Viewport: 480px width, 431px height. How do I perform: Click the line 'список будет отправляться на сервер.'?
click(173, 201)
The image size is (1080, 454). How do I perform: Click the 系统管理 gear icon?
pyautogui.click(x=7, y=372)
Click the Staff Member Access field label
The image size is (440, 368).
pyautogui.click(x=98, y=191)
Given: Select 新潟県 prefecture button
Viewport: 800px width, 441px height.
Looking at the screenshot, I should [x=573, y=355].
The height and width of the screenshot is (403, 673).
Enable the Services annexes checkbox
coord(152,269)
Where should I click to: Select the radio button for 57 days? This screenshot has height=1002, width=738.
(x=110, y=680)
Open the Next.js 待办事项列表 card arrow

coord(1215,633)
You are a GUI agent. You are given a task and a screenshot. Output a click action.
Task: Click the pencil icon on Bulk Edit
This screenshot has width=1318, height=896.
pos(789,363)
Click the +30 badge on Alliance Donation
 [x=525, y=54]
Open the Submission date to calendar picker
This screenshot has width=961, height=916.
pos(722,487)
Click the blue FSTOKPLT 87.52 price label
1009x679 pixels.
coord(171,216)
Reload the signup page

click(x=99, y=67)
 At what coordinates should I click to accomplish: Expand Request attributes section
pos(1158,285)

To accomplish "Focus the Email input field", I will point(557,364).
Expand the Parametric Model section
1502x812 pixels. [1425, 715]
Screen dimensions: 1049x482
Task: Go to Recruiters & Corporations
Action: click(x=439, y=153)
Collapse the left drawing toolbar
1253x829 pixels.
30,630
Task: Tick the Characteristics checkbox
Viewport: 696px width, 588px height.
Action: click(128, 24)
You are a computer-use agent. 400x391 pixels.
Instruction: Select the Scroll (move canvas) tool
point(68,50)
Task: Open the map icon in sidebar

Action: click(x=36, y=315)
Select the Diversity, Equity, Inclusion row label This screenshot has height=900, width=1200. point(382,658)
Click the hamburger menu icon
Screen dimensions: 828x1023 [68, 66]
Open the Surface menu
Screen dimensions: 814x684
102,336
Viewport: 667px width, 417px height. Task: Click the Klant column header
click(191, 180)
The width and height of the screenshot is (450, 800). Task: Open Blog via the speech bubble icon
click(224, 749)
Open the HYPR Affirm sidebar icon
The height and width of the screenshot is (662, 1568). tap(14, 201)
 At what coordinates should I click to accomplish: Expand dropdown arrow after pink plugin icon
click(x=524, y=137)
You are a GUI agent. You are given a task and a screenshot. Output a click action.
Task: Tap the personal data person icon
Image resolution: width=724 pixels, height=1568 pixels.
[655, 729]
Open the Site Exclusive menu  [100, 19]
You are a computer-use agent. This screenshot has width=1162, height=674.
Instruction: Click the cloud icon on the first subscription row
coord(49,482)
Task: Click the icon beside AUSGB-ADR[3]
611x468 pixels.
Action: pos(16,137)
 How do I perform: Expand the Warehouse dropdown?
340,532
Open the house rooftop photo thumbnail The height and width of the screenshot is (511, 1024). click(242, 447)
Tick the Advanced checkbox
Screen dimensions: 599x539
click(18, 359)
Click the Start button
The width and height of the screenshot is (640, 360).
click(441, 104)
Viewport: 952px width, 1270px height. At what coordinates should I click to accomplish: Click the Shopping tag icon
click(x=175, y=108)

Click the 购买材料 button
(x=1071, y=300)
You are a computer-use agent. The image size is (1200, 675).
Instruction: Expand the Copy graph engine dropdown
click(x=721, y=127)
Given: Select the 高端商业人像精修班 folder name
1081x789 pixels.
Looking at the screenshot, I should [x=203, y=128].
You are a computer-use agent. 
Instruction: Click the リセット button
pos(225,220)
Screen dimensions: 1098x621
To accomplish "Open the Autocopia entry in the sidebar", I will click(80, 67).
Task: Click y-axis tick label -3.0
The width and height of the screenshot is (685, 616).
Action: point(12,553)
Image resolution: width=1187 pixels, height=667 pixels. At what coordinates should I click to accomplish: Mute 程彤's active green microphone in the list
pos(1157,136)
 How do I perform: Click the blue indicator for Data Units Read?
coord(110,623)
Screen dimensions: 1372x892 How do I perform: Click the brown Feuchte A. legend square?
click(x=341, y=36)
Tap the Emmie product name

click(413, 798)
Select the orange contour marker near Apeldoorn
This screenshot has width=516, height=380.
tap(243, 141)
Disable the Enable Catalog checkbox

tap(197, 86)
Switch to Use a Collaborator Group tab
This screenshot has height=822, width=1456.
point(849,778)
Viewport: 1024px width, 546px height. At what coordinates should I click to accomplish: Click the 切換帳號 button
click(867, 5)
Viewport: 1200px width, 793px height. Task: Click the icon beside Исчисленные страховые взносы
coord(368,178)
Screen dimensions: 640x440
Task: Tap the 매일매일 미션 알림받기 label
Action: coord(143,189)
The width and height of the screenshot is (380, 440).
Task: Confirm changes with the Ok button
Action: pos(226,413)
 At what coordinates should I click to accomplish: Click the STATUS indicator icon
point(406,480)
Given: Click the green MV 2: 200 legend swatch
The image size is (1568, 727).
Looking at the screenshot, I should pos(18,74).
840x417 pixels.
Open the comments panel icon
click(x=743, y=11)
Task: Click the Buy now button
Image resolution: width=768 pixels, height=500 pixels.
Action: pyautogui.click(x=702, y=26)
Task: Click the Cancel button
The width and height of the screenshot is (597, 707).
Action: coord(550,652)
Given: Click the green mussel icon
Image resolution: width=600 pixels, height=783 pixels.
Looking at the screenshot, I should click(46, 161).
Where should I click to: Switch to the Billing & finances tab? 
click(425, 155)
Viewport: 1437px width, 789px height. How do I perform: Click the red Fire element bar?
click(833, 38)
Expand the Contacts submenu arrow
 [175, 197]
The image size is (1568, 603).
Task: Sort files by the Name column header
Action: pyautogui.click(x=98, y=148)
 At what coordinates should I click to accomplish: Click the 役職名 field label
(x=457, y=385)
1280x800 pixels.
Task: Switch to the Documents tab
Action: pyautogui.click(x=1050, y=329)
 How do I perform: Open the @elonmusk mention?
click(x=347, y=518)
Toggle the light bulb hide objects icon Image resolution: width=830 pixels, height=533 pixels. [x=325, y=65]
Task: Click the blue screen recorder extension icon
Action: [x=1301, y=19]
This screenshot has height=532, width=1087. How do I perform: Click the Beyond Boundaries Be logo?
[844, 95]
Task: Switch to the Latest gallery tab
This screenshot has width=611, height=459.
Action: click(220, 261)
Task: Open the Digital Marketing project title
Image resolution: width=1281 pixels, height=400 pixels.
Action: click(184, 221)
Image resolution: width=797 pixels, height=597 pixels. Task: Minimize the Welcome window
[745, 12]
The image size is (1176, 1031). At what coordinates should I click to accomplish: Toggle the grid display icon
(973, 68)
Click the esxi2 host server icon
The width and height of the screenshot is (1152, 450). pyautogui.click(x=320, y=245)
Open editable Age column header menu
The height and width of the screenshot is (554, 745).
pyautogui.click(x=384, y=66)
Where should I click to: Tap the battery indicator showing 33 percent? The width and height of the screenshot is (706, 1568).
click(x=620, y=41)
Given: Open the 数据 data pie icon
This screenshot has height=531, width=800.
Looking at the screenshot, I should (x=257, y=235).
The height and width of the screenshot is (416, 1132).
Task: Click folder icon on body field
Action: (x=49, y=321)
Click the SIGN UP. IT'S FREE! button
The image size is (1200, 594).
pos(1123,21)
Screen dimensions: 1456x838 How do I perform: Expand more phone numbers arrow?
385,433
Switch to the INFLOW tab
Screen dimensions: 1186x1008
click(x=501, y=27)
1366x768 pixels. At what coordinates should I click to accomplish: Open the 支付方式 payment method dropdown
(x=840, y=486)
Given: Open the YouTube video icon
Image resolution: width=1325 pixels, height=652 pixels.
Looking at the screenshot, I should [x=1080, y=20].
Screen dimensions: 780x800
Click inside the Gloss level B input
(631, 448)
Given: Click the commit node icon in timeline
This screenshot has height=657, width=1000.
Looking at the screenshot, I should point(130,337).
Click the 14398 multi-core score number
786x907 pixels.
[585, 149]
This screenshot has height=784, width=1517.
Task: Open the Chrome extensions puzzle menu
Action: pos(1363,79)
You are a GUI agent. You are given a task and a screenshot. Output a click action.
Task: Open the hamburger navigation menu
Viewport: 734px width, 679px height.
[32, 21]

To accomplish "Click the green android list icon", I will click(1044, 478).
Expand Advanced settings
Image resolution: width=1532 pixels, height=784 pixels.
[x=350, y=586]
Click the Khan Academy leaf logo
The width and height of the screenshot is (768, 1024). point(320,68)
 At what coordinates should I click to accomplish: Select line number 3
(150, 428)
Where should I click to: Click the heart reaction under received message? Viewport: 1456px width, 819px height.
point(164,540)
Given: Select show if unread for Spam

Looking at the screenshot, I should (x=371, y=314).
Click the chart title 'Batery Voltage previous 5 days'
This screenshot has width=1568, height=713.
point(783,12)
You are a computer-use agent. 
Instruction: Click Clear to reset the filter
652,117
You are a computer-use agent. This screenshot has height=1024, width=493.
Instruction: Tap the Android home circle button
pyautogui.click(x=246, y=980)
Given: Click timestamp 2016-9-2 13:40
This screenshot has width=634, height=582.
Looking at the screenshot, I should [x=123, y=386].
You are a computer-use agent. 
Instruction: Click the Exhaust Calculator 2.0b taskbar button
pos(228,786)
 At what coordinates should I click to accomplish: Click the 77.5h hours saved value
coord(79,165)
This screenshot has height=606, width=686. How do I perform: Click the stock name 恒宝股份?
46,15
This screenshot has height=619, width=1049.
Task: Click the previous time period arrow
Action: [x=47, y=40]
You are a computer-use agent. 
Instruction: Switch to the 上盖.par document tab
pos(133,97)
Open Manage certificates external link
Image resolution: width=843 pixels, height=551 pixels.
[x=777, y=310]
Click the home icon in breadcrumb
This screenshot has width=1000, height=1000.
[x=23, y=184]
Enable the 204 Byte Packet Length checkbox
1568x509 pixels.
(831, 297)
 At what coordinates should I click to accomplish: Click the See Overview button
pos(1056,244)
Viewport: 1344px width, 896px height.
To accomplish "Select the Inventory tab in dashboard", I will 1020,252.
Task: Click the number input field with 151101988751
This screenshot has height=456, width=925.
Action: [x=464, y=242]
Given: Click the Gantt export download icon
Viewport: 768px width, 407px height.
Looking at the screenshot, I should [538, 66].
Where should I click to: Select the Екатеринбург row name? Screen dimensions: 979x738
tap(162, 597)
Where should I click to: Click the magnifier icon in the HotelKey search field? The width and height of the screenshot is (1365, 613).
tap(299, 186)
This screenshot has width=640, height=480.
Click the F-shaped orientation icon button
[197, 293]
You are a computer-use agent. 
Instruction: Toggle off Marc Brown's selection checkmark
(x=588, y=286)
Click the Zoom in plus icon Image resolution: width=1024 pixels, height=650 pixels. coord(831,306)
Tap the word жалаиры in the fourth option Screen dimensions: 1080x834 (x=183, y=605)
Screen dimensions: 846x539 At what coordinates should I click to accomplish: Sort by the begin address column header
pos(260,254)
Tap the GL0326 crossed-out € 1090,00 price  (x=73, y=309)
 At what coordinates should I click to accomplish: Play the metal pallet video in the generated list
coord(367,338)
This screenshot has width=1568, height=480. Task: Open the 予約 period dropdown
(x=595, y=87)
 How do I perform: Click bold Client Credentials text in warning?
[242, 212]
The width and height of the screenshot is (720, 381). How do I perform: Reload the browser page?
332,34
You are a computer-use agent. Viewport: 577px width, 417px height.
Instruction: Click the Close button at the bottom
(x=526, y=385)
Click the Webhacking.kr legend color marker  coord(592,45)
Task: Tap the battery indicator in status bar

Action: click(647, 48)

______

Copy out every line of the data where the word "will" occurs.

-- Answer space --
To accomplish "Focus the Email input field", I will point(557,364).
To accomplish "Open the Autocopia entry in the sidebar", I will click(80, 67).
To accomplish "Click the green android list icon", I will click(1044, 478).
To accomplish "Select the Inventory tab in dashboard", I will 1020,252.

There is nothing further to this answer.